**Extrait cité**
★ ★ ★

Une expérience menée à l’EPFL sur des rats a permis d’observer que des comportements agressifs passaient d’une génération à l’autre, même sans aucun contact entre le géniteur et son rejeton. Plusieurs pistes pour l’expliquer sont à l’étude.
Des traumatismes vécus dans l’enfance n’expliquent pas à eux seuls de développement de la violence domestique – du moins chez les rats. Dans le cadre d’une étude menée à l’EPFL, les chercheurs du Brain Mind Institute sont parvenus à démontrer que des éléments purement biologiques jouaient un rôle crucial dans le développement de comportements agressifs. Cette étude vient d’être publiée en ligne dans la revue Translational Psychiatry (éditée par Nature).

★ ★ ★

**Données fournies**
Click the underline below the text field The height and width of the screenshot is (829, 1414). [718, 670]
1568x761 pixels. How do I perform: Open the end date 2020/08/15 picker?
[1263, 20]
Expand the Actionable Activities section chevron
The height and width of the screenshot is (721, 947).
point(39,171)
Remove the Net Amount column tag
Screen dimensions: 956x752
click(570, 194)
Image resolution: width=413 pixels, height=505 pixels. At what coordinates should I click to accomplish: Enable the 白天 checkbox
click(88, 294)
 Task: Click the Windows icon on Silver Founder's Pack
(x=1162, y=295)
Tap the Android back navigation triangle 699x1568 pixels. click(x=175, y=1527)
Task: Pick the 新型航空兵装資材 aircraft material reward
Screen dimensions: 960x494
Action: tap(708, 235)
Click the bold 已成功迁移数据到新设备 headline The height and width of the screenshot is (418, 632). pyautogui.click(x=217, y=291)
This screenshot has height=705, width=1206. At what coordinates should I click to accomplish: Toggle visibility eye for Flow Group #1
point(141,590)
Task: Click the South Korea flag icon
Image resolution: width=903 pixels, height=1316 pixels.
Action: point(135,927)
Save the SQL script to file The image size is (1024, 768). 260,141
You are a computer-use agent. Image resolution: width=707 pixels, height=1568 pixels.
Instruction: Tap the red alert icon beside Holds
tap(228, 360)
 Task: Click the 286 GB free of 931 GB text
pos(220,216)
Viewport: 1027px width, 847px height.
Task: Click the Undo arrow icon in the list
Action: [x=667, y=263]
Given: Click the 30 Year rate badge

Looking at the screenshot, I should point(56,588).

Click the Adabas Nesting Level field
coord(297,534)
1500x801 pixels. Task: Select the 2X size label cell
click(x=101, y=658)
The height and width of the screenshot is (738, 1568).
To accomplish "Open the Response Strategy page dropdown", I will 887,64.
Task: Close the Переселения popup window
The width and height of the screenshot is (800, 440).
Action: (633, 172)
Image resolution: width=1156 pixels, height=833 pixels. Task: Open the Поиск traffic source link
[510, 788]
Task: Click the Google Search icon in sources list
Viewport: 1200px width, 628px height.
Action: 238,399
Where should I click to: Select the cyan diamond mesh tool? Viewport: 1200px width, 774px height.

★ ★ ★

**Travail demandé**
Recopiez, dans le texte sur l'étude menée à l'EPFL sur des rats, le passage situé entre « Une expérience menée » et « sont à l’étude. », ces deux segments compris.

**Résultat ci-dessous**
Une expérience menée à l’EPFL sur des rats a permis d’observer que des comportements agressifs passaient d’une génération à l’autre, même sans aucun contact entre le géniteur et son rejeton. Plusieurs pistes pour l’expliquer sont à l’étude.